Photos by Yosuke Tsuji
Photos by Yosuke Tsuji

Exploring Japan: Winter hiking at Mt. Asama

by Yosuke Tsuji
Stripes Japan

People who have driven to Karuizawa in Nagano Prefecture might have noticed through the car window the generous cone-shaped mountain protruding from the rock-strewn ground.

What you saw is Mount Asama, and active volcano that reaches 2,568 meters into the sky. Mount Asama has been active for hundreds of thousands of years and scientists reckon that it has not lost its energy. You can actually see white smoke puffing from Asama’s opening from far away. It’s difficult to distinguish it from the clouds. 

Traces of Asama’s great eruption in 1,783 are preserved in the Oniohidashi Park’s dry lava flow, which attracts many tourists. 

If you are a climber, you must know that it is prohibited to come any closer than 2 kilometers of the volcano’s crater. But you can enjoy the magnificent sight of Asama by trekking around the caldera topography. A couple of weeks ago I took aim at the top of Mount Kurofu, one of Asama’s calderas.

Driving up to 1,973-meter high Kurumasaka Pass on a cold Saturday morning, I saw many skiers and snow boarders. It looked like hikers were in the minority. My wife and I began our hike at Kurumasaka Visitors Center. We estimated it would take two hours to get to Kurofu’s 2,404-meter peak.  

This was quite a hike. Wading through waist-high snow, we tried not to deviate from the track made from hikers ahead. We kept a steady pace, and after 100 minutes, we reached the ridge of the caldera. We were expecting to be able to see Asama wearing her wonderful white snow against the backdrop of a beautiful blue sky. But we couldn’t. The snow and clouds hid Asama. And it was bitter cold.

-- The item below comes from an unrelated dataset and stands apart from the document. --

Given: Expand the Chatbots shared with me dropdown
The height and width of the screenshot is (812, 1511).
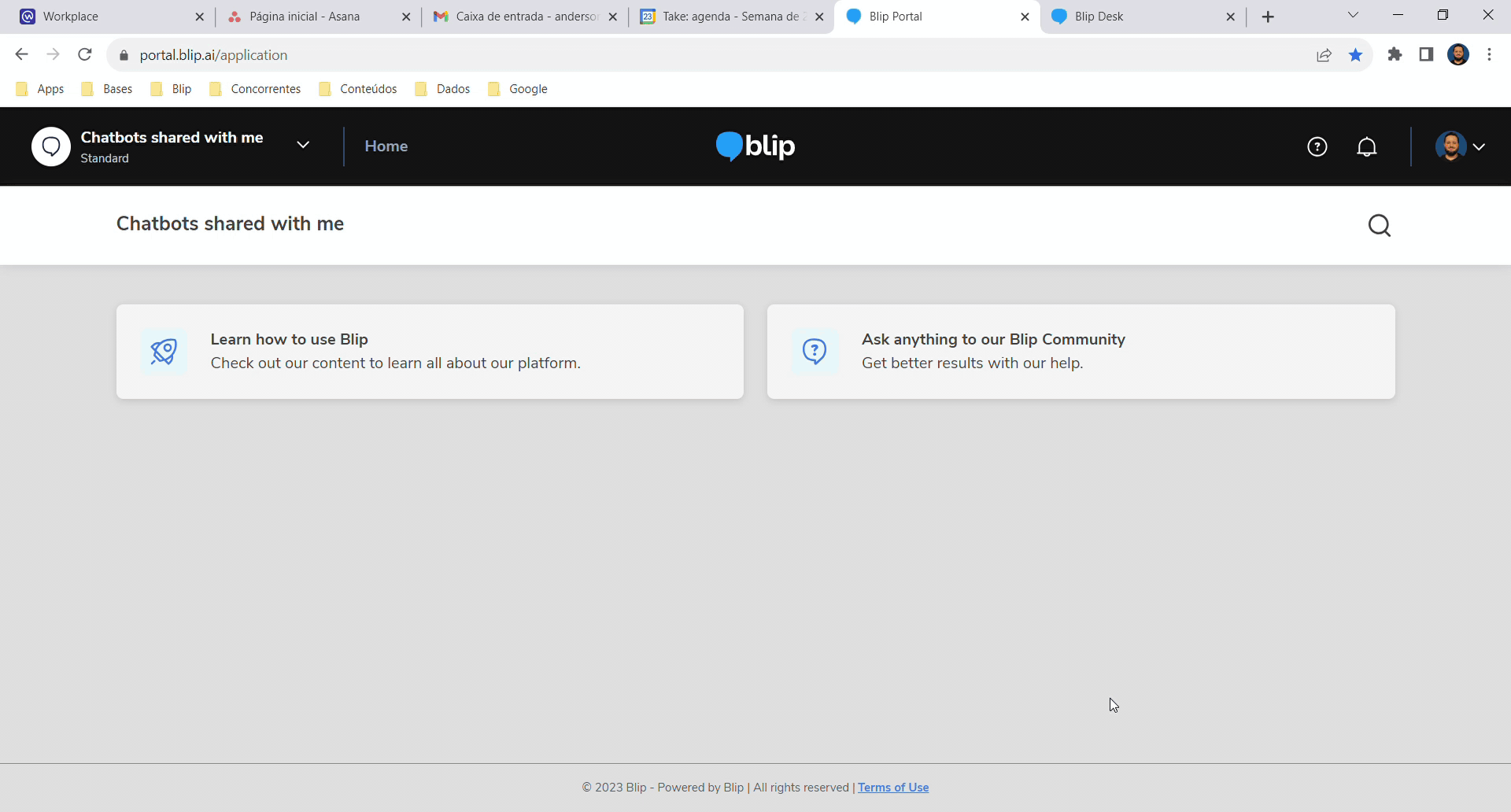Looking at the screenshot, I should pos(303,145).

We pressed on, even though the wind got stronger and the air colder. My right hand began to ache as I continually took off my glove to check my GPS and take photos on my iPhone. I acknowledge that exposing your naked hand during a winter mountain climb is a cardinal sin.  After struggling in the snowy path, we reached our goal: Kurofu’s peak. Once again the visibility wasn’t so good and it was still shivering cold.

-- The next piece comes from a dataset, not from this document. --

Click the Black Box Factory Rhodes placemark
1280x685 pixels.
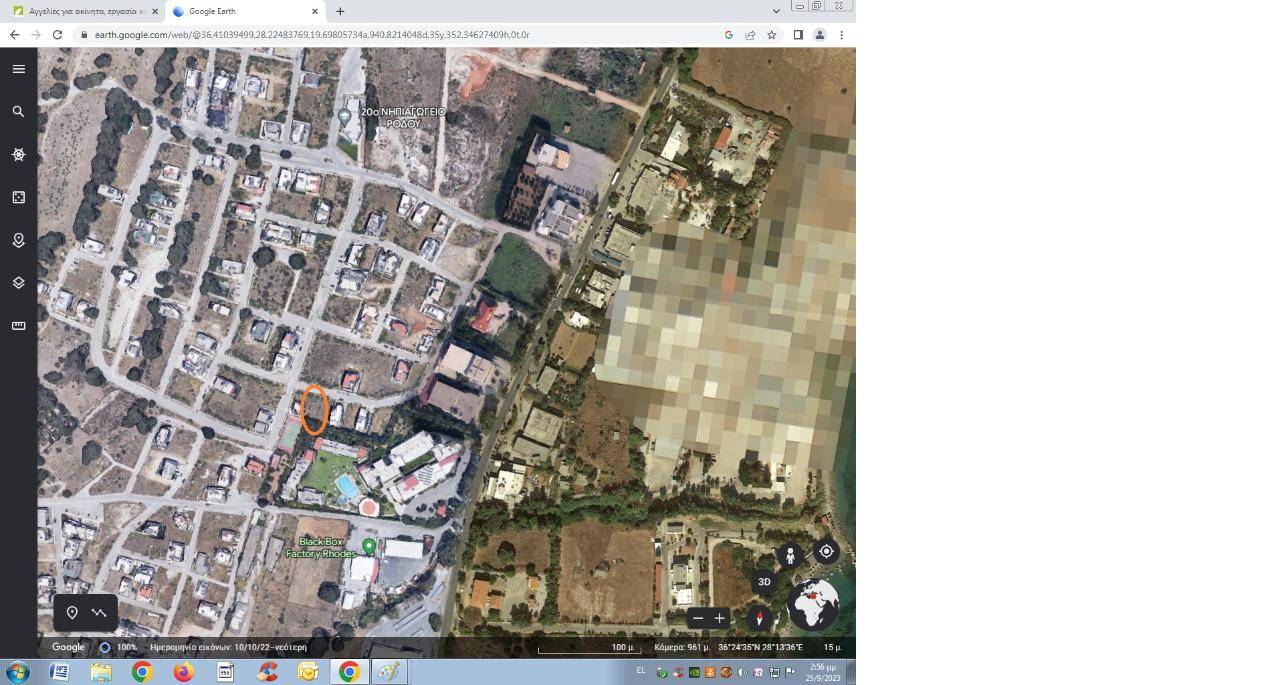[367, 547]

If the weather had been cooperating, we would gone to the next peak: Jakotsu-dake. But we came to our senses and abandoned that idea. We exchanged pleasantries with some other hikers, crammed some M&Ms in my mouth in hopes of getting a needed energy boost, swigged down some hot coffee from my thermos and headed back. I was relieved that we had enough power to get back, but my hands were so numb that I couldn’t hold onto the stone-cold rice balls we had brought to snack on. 

It was quite a hike. “I’m tired,” were the first words my wife mumbled when we got back to the car. As for me, I promised myself that I would come back ... when it got warmer.